━━ EXERCISE DATA

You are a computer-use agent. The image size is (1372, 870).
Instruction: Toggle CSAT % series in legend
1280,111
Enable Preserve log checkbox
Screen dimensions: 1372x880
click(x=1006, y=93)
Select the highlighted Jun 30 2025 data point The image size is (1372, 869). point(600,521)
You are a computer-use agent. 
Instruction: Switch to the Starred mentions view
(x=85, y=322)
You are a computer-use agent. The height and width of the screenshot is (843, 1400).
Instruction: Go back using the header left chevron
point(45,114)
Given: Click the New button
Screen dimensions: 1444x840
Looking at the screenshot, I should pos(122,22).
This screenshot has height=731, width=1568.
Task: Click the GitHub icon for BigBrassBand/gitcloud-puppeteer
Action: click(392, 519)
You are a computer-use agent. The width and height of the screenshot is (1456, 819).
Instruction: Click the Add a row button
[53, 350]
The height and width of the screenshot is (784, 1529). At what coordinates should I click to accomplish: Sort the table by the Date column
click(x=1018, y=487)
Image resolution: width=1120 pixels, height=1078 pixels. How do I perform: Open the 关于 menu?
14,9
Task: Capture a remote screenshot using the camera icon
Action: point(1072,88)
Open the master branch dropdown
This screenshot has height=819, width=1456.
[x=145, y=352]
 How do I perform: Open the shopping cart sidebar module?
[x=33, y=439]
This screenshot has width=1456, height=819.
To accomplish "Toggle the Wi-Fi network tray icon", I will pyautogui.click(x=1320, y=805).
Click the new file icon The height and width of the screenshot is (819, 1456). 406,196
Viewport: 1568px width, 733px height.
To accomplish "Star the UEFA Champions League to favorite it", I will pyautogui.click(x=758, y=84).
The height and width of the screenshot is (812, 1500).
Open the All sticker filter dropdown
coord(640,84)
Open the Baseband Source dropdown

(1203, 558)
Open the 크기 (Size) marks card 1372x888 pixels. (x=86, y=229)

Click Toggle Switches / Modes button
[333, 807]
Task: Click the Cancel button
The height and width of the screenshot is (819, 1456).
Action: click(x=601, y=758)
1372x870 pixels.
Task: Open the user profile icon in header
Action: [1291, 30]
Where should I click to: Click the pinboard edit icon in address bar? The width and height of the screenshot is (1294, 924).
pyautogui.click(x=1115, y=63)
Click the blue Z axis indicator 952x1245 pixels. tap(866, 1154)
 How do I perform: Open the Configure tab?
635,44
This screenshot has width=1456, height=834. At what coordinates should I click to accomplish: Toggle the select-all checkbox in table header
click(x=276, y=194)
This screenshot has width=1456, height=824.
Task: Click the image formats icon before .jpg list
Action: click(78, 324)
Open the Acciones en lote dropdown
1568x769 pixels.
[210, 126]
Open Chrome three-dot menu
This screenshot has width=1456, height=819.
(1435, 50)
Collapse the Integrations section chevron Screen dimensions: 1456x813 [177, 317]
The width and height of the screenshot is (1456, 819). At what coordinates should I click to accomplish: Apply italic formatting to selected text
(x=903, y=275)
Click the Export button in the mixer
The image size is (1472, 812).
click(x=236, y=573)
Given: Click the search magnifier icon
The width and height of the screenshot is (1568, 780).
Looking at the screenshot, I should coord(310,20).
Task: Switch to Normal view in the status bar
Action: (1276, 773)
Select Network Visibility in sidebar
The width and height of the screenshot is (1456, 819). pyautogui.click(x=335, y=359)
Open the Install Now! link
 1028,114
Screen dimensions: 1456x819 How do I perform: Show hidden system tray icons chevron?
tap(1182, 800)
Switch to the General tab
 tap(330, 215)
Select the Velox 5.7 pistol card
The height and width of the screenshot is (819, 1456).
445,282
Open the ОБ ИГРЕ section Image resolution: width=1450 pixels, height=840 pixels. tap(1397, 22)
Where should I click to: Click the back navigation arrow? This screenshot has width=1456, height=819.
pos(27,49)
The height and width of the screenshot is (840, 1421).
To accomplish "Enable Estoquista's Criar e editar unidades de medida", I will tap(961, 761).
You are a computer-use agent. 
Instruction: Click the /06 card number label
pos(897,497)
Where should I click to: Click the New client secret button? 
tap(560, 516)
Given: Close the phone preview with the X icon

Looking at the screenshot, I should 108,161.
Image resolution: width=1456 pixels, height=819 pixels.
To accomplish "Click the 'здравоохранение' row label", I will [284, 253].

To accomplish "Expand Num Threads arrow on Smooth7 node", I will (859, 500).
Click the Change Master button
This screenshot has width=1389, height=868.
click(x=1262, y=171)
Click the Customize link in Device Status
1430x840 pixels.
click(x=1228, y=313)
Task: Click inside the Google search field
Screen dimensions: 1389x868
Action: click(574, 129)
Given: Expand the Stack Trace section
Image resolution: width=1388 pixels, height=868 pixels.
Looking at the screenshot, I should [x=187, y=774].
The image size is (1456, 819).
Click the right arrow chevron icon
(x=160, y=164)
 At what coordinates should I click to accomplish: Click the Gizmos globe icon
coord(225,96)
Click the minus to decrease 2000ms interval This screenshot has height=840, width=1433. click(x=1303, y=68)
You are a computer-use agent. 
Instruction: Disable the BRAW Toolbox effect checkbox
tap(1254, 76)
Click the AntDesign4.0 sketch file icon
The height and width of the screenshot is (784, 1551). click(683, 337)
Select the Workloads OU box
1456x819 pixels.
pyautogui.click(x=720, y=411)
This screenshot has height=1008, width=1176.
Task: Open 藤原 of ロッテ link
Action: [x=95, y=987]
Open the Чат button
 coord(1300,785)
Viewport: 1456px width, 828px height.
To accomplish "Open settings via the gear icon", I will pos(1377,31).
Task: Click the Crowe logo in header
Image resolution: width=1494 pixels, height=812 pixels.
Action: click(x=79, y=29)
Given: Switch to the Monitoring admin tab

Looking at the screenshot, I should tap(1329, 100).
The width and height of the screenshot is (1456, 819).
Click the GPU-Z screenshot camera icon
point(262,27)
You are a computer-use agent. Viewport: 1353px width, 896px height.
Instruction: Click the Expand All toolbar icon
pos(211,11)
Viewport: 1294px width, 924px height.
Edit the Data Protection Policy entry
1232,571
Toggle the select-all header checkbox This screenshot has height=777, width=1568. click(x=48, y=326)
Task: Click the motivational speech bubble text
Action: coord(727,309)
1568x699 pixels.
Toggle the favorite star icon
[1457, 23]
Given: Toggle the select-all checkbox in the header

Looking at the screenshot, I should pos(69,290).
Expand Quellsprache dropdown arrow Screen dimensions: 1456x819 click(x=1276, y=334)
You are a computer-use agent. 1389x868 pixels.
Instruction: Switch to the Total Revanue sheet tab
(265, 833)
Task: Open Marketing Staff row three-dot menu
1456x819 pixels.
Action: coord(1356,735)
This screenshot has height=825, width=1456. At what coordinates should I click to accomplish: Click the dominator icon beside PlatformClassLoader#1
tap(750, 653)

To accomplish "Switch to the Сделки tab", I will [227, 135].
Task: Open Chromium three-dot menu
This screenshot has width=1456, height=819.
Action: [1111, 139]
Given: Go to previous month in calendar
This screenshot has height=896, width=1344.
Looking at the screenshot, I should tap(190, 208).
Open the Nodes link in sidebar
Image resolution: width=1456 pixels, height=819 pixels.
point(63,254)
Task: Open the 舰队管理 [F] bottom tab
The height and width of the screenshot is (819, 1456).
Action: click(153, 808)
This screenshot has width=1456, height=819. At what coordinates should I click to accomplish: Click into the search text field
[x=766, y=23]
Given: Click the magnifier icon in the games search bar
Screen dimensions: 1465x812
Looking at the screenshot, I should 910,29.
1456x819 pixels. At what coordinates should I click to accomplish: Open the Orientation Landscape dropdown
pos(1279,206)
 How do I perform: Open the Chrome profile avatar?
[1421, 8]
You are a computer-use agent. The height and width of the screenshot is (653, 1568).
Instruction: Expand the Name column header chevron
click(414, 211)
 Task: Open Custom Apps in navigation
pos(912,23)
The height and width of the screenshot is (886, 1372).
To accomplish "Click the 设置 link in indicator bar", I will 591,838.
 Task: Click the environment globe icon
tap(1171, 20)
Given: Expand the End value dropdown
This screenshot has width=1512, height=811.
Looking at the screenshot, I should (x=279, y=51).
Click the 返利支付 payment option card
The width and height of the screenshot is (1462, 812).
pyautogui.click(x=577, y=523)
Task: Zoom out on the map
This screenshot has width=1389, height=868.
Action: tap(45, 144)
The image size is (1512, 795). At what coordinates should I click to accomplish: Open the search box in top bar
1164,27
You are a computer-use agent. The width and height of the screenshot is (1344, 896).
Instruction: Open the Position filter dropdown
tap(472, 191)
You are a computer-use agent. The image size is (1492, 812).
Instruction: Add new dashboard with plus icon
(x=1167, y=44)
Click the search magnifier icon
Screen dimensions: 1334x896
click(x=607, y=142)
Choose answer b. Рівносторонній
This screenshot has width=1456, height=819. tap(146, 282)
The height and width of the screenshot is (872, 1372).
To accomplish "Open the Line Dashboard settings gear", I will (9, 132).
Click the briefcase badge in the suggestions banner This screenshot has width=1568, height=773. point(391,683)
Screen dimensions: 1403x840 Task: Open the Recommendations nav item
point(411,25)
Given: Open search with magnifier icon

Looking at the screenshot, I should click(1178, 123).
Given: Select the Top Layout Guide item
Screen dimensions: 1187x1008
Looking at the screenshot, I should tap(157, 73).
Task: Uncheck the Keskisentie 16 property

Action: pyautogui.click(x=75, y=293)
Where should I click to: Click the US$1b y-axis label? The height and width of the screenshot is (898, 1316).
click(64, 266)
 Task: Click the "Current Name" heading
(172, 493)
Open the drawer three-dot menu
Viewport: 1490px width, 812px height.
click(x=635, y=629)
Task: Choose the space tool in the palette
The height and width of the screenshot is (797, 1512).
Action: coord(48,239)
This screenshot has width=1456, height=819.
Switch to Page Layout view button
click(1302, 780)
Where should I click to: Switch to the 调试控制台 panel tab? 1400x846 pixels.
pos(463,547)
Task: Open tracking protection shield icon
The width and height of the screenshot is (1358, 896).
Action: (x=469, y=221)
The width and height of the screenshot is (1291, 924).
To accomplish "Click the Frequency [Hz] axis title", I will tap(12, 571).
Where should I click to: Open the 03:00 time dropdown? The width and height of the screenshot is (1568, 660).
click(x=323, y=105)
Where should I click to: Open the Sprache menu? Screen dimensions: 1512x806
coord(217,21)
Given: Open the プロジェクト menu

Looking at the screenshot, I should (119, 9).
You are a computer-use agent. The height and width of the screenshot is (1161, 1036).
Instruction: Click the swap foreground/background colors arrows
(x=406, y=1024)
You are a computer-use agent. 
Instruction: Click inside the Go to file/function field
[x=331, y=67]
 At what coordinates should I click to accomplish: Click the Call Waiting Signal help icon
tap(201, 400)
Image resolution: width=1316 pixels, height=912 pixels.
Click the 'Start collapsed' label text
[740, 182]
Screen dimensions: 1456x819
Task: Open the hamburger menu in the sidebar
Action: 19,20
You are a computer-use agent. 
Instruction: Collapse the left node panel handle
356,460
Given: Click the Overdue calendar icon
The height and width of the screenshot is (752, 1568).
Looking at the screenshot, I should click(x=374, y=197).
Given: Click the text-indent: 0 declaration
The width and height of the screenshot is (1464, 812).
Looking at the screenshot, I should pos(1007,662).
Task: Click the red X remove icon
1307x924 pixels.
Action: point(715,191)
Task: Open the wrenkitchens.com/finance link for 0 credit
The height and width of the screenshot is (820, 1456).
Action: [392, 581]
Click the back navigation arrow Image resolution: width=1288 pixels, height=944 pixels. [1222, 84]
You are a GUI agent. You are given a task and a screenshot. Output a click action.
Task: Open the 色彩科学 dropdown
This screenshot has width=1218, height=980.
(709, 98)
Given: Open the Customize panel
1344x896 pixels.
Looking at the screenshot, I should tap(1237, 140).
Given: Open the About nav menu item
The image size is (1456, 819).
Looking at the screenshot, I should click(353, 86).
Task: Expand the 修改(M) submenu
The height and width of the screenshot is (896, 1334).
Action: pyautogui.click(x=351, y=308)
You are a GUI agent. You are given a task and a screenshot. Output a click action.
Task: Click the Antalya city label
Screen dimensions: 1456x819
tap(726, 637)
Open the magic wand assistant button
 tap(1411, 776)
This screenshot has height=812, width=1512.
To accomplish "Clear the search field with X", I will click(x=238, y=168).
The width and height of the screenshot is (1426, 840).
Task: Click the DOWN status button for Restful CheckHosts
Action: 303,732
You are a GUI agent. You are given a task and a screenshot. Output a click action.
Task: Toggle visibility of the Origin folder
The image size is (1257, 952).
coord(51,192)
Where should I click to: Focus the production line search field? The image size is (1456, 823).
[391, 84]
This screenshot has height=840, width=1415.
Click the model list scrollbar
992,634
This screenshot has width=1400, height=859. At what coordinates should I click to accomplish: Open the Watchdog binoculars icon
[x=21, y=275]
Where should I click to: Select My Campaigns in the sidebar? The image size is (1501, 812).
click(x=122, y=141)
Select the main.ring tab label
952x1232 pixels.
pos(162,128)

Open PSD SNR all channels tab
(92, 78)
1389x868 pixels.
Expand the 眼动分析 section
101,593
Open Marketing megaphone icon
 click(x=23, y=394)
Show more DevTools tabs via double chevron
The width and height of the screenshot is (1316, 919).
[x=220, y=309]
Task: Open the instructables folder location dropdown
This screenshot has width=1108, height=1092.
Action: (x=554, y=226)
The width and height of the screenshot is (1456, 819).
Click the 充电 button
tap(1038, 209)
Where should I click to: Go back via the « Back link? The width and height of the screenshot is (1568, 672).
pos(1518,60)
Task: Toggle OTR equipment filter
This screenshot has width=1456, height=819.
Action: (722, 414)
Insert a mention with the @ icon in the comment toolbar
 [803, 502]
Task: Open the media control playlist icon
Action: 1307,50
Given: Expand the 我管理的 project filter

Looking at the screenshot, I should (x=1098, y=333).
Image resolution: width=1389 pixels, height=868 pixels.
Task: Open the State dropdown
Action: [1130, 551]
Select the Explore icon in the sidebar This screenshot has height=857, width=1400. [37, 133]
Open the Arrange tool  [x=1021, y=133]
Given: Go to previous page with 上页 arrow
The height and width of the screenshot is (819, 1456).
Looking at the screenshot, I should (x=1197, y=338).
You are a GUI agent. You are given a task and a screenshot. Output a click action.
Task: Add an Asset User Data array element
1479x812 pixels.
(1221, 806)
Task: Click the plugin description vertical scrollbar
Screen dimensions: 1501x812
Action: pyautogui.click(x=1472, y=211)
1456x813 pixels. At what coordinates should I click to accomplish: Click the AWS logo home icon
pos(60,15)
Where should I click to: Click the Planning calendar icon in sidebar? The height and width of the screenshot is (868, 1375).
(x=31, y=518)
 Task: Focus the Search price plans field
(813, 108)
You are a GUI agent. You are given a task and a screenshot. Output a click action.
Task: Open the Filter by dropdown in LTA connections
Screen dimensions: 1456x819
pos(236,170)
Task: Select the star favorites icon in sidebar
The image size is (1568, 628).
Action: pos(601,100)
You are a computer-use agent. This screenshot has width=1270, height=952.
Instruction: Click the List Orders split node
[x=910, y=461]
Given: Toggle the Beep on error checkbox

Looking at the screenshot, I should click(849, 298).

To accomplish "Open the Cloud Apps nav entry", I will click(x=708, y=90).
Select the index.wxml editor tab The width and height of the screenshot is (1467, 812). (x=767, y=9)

━━━━

### WHAT TO WORK ON
In the entries above, restate word for word the lines between the one holding "Viewport: 1568px width, 733px height." and the one holding "Select the Velox 5.7 pistol card", inclusive, and nothing besides.

### OUTPUT OF THE TASK
Viewport: 1568px width, 733px height.
To accomplish "Star the UEFA Champions League to favorite it", I will pyautogui.click(x=758, y=84).
The height and width of the screenshot is (812, 1500).
Open the All sticker filter dropdown
coord(640,84)
Open the Baseband Source dropdown

(1203, 558)
Open the 크기 (Size) marks card 1372x888 pixels. (x=86, y=229)

Click Toggle Switches / Modes button
[333, 807]
Task: Click the Cancel button
The height and width of the screenshot is (819, 1456).
Action: click(x=601, y=758)
1372x870 pixels.
Task: Open the user profile icon in header
Action: [1291, 30]
Where should I click to: Click the pinboard edit icon in address bar? The width and height of the screenshot is (1294, 924).
pyautogui.click(x=1115, y=63)
Click the blue Z axis indicator 952x1245 pixels. tap(866, 1154)
 How do I perform: Open the Configure tab?
635,44
This screenshot has width=1456, height=834. At what coordinates should I click to accomplish: Toggle the select-all checkbox in table header
click(x=276, y=194)
This screenshot has width=1456, height=824.
Task: Click the image formats icon before .jpg list
Action: click(78, 324)
Open the Acciones en lote dropdown
1568x769 pixels.
[210, 126]
Open Chrome three-dot menu
This screenshot has width=1456, height=819.
(1435, 50)
Collapse the Integrations section chevron Screen dimensions: 1456x813 [177, 317]
The width and height of the screenshot is (1456, 819). At what coordinates should I click to accomplish: Apply italic formatting to selected text
(x=903, y=275)
Click the Export button in the mixer
The image size is (1472, 812).
click(x=236, y=573)
Given: Click the search magnifier icon
The width and height of the screenshot is (1568, 780).
Looking at the screenshot, I should coord(310,20).
Task: Switch to Normal view in the status bar
Action: (1276, 773)
Select Network Visibility in sidebar
The width and height of the screenshot is (1456, 819). pyautogui.click(x=335, y=359)
Open the Install Now! link
 1028,114
Screen dimensions: 1456x819 How do I perform: Show hidden system tray icons chevron?
tap(1182, 800)
Switch to the General tab
 tap(330, 215)
Select the Velox 5.7 pistol card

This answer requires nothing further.